It is always best to qualify your objects. Since CORP_ITEM_CD is a numer
field, you need to look it up with a numeric value. Here is what I would
recommend:
=nz(DLookUp("[UPC_SALES]","SQLDAT3_SSITMXRF","[CORP_ITEM_CD] = " &
CLng(Me.tblItemNumber)),0)
That strips the leading zeros off and converts it to a Long data type to
match CORP_ITEM_CD
--
Dave Hargis, Microsoft Access MVP
:
UPC_SALES is the UPC number field
SQLDAT3_SSITMXRF is the database table
CORP_ITEM_CD is the item number that links to the UPC_SALES
tblItemNumber is the text box where I input the item number.
=nz(DLookUp("[UPC_SALES]","SQLDAT3_SSITMXRF","[CORP_ITEM_CD] = " &
[tblItemNumber]),0)
is the textbox that populates the UPC_SALES number.

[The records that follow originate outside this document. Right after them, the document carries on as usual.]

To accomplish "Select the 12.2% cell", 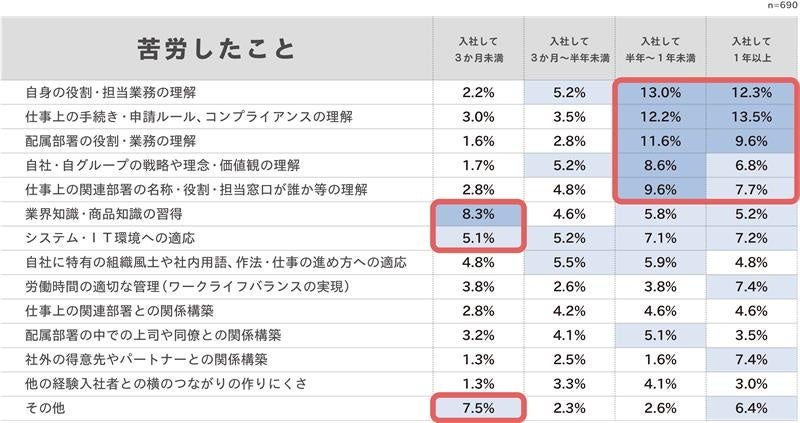I will pyautogui.click(x=659, y=117).
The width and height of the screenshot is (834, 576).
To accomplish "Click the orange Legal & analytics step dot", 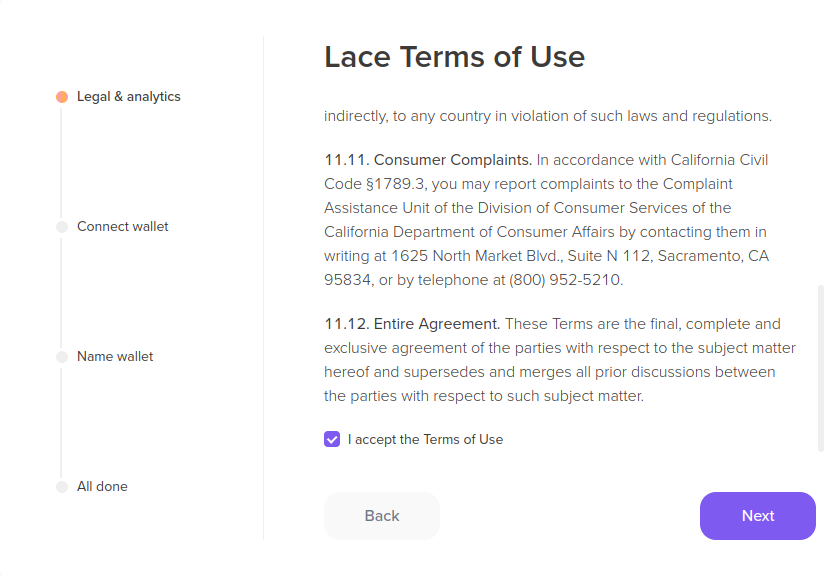I will click(x=62, y=97).
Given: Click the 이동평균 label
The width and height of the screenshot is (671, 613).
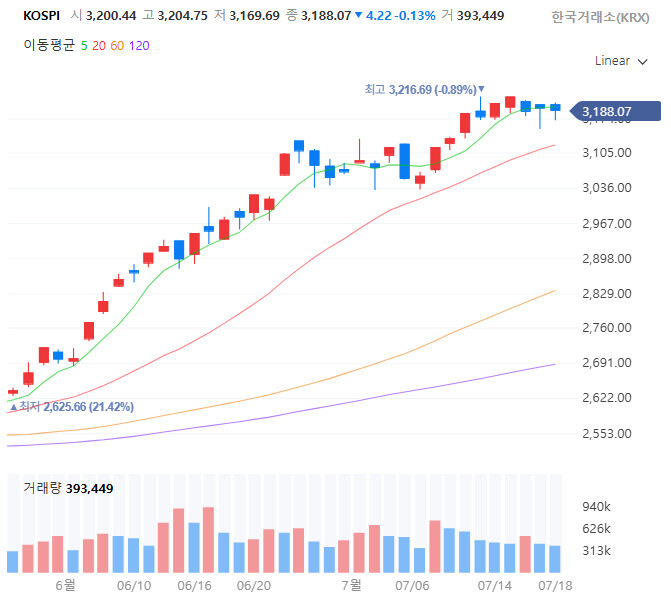Looking at the screenshot, I should [49, 44].
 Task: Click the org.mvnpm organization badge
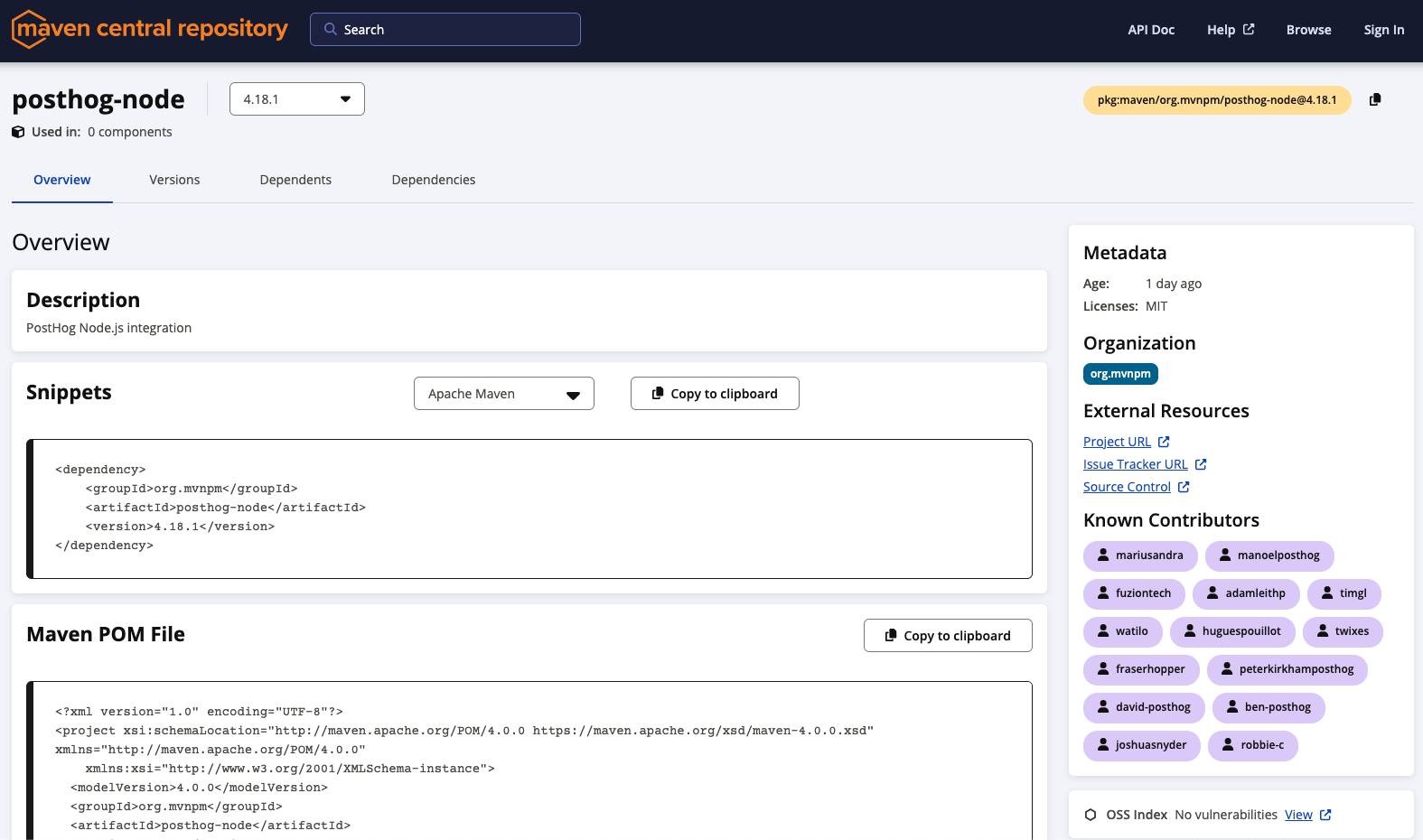pyautogui.click(x=1120, y=374)
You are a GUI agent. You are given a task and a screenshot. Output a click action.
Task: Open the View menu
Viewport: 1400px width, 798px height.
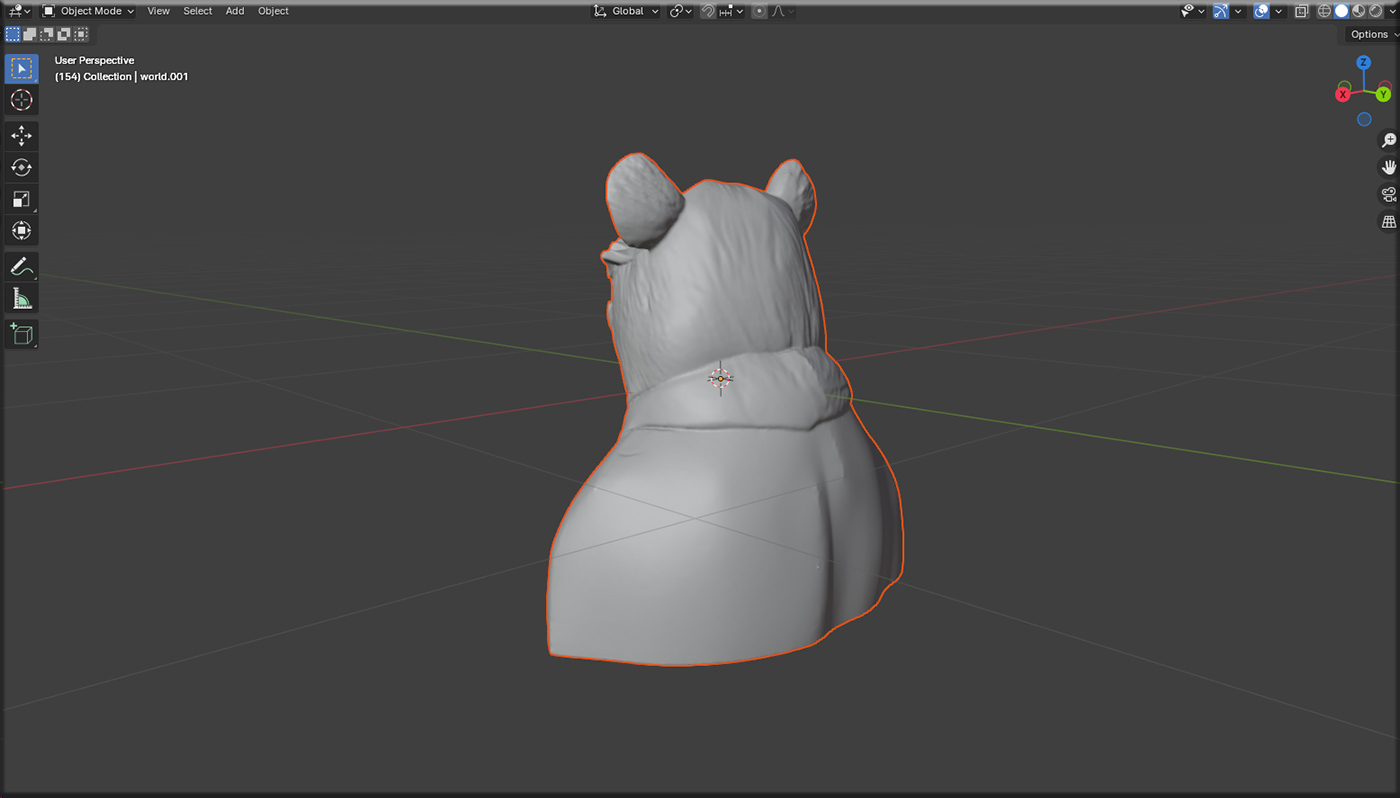point(158,10)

No, you wouldn't do either or those.
What is [tblItemNumber]?
Is it a control on your form, or what?
Let me know and I can show you the correct syntax.
--
Dave Hargis, Microsoft Access MVP
:
crop_item_cd is a numeric data type. so with your formula below would
I do this
=nz(DLookUp(Format("[UPC_SALES]","00000"),"SQLDAT3_SSITMXRF","[CORP_ITEM_CD]
= " &
[tblItemNumber]),0)
or do what the gentleman above wrote
=nz(DLookUp(RIGHT$("00000" & "[UPC_SALES]",
5),"SQLDAT3_SSITMXRF","[CORP_ITEM_CD] = " &
[tblItemNumber]),0)
What data type is [CORP_ITEM_CD]?
As written, you code is expecting a numeric data type. Therefore, there
would be no leading zeros. Numbers don't have leading zeros. You can
present them to the user that way using the Format function. For example to
get a string 5 characters long with leading zeros, it would be:
=Format(127,"00000")
--
Dave Hargis, Microsoft Access MVP
:
I have this code
=nz(DLookUp("[UPC_SALES]","SQLDAT3_SSITMXRF","[CORP_ITEM_CD] = " &
[tblItemNumber]),0)
this works properly but i need to be in number format. right now this
pulls the entry "3", but can it be in this format "00003". Also if i
pull another record that is "127" could it show as "00127", I need 0's
to fill the slots where the number doesn't, make sense. Thanks.